§ TEXTE FOURNI
A mi-chemin entre Dijon et Dole, Saint-Jean-de-Losne n'a pas comme seul titre de gloire d'être une des plus petites communes de France!... Son patrimoine évoque un passé glorieux et prospère. Des manifestations notamment culturelles s'y déroulent, qui méritent d'être découvertes. Il ne suffit pas d'y passer en bateau ou en vélo, il faut s'y arrêter...

samedi 22 octobre 2011

Saint Jean de Losne et Le monument de la Délibération

Ce monument commémore la « Belle Défense » de Saint-Jean-de-Losne fin octobre 1636. Les troupes du général Gallas, venues au début de l’été au secours des dolois assiégés par l’armée de Louis XIII, se sont répandues dans la campagne après la levée du siège de Dole. Après avoir porté la désolation un peu plus au nord, elles ne parviennent pas à s’emparer de Saint-Jean-de-Losne, petite place forte française vaillamment défendue par ses habitants, et finalement délivrée par leur courageuse défense, aidée par la montée des eaux de la Saône et l’intervention du colonel Rantzau à la tête des troupes françaises.
L’idée de construire un monument pour commémorer cet épisode héroïque est venue quelques années après la célébration du premier centenaire de la « Belle Défense ». La construction du pont sur la Saône (1835-1838), et la surélévation des rues avoisinantes autour de l’église pour en permettre l’accès, ont alors donné à ce quartier de la ville l’aspect que nous lui connaissons, en créant notamment la place de la Délibération à l’endroit même où selon la tradition, les habitants rassemblés ont délibéré et décidé le 2 novembre 1636 de mourir plutôt que de se rendre.
La pompe monumentale de 1850 : comment associer la commémoration et le confort moderne !

§ MATÉRIEL RECUEILLI
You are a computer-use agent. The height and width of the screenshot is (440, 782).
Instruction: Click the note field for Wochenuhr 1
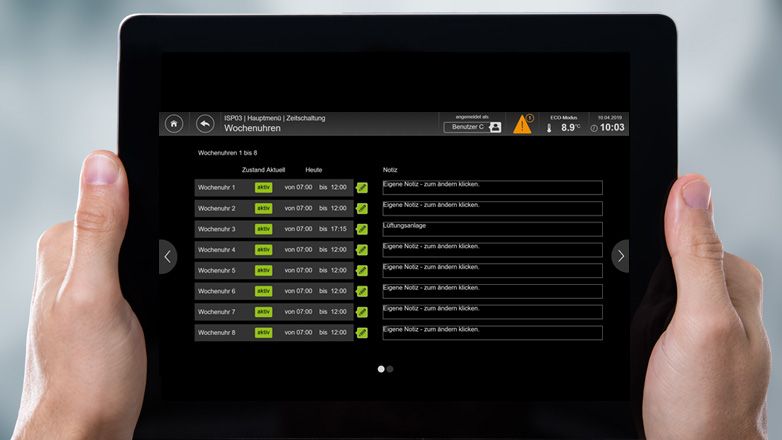(492, 187)
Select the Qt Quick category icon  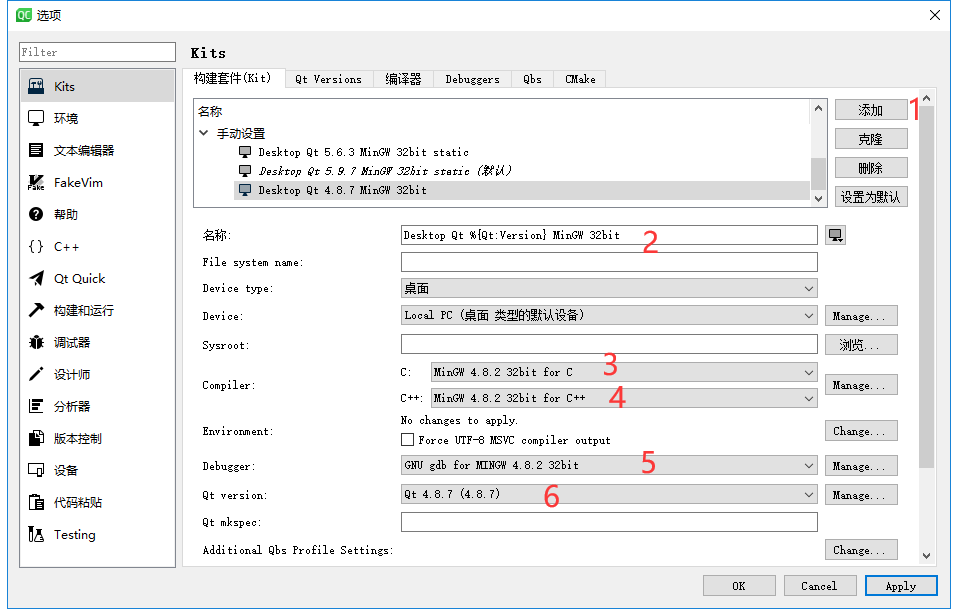pos(37,278)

§ DESCRIPTION DE L'EXERCICE
Répondez aux questions suivantes à partir du texte sur Saint-Jean-de-Losne.
(a) Entre quelles deux villes se trouve Saint-Jean-de-Losne ?
(b) Quel général commandait les troupes qui n'ont pas réussi à s'emparer de la ville en 1636 ?
(c) En quelles années le pont sur la Saône a-t-il été construit ?
Répondez en vous appuyant uniquement sur le texte fourni.

§ RÉPONSE ATTENDUE
(a) Saint-Jean-de-Losne se trouve à mi-chemin entre Dijon et Dole.
(b) Ces troupes étaient celles du général Gallas.
(c) Le pont sur la Saône a été construit de 1835 à 1838.